Ancak sağlam işler gibi görünen İngiliz Hegemonyası kendi sınırlarına varma konusunda yol kat ederken olası rakipleri de küresel olarak kurumsallaştırdığı sistem aracılığıyla güçlendirmekteydi. ABD ekonomisi özellikle iç savaşın kapitalist kuzey tarafından kazanılması ile birlikte hızlı bir atılım süreci içine girdi. Geniş bir iç pazara sahip ekonomi geç gelmenin avantajını kullanarak hem yüksek teknolojili hem de büyük ölçekli üretime geçti. Bu da ABD ekonomisi için acil bir dış pazar sorununun ortaya çıkmasına yola çatı. Bu arada ABD ekonomisi pek de serbest ticaret taraftarı bir yönelim izlemiyordu. Koruma duvarları yerli sanayi ve tarımsal üretimi korumaktaydı. Ayrıca ABD daha erken dönemde emperyalistleşme emareleri yaymaktaydı. 19. Yüzyılın ilk yarısında Monroe doktrini Güney Amerika’yı Avrupalı emperyalistlere kapatma amacını taşımaktaydı.

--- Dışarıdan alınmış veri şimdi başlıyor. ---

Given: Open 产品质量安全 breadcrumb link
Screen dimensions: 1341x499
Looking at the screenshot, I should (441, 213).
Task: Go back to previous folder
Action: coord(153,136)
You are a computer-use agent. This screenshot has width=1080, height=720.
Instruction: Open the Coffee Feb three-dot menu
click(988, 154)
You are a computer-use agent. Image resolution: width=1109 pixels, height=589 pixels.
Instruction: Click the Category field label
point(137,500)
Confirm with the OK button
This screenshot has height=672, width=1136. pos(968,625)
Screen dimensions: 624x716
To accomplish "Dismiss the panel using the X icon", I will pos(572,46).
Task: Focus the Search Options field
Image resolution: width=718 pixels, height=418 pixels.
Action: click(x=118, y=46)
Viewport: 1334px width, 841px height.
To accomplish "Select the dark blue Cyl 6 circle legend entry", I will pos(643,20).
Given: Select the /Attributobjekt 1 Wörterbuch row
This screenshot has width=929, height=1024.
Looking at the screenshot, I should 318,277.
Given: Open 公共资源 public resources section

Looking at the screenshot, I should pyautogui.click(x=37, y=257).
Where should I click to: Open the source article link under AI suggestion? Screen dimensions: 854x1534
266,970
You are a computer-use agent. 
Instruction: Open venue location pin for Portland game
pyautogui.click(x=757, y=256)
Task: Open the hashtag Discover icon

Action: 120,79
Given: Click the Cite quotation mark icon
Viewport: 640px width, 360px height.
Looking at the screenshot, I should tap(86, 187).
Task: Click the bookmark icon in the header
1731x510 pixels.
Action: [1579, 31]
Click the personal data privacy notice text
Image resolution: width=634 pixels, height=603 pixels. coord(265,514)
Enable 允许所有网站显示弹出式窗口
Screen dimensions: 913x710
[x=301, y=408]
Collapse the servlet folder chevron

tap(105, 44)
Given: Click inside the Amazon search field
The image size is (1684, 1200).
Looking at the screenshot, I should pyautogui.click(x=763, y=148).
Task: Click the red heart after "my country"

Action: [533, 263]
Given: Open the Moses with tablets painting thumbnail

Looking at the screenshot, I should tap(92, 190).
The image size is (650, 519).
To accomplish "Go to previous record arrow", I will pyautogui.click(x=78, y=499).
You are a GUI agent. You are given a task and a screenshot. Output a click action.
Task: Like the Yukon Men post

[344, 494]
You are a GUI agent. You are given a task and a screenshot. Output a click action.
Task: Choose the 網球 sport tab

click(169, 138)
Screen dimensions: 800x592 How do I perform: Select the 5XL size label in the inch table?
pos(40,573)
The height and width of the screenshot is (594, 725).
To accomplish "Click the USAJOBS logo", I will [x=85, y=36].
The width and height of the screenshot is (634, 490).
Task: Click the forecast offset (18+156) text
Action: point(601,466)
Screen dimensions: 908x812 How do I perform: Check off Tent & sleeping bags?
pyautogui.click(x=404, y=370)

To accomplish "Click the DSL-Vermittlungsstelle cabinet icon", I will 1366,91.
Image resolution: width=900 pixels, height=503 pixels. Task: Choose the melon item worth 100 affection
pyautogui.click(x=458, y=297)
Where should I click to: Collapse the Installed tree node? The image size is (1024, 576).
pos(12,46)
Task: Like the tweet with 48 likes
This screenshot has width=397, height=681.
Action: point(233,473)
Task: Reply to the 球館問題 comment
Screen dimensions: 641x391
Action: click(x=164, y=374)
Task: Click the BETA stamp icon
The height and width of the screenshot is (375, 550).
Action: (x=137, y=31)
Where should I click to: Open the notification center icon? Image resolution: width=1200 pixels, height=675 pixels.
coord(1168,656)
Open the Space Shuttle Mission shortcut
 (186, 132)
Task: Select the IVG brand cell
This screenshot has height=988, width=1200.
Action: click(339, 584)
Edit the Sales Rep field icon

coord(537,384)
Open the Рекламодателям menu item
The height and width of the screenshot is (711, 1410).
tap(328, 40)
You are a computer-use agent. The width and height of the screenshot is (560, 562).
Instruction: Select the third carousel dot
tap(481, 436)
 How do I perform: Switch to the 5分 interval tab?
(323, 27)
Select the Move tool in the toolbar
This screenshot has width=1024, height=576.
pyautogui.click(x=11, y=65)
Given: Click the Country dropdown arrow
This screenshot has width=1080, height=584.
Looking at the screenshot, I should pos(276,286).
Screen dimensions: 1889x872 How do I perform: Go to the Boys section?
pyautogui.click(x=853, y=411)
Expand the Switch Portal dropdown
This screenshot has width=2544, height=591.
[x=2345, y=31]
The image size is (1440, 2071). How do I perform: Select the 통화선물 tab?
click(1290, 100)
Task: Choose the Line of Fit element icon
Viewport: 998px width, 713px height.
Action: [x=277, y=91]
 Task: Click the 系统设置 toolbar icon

2) Almanya 1871’de Serdan muharebesinin kazanılmasının ardından siyasal birleşmeyi başardı ve tüm irili ufaklı Alman devletçikleri Prusya egemenliğinde bir araya geldi. Almanya bu tarihten sonra oldukça korumacı bir sanayileşme politikası uygulamaya başladı. Her geç gelen kapitalist gibi yüksek teknolojili ve büyük ölçekli üretime yöneldi. Bu süreçte devlet destekli oligopolistik şirketler hem endüstriyel hem de finansal yapıya egemen oldular. Böylece Hilferding’in ünlü finans kapitalinin anavatanı yaratılmış oldu. Ancak hızlı sanayileşme ABD ekonomisinin yaşadığı temel sorunu; dış pazar sorununu, Alman ekonomisinin başına da musallat eti. Böylece Almanya ABD ile birlikte İngiliz küresel sisteminin altını oyacak ikinci unsur olarak ortaya çıktı. 3) Tüm bunların yanında İngiliz küresel sisteminin tüm yaşamsallığı aslında İngilterenün hem üretken hem de finansal sermayenin merkezi olma olgusunun sürekliliğine bağlıydı. Oysa 1880’lerle birlikte ABD ve Almanya pek çok alanda İngiliz ekonomisine yetişti ve geçtiler. Böylece İngiliz küresel sistemi yıkılmanın eşiğine geldi.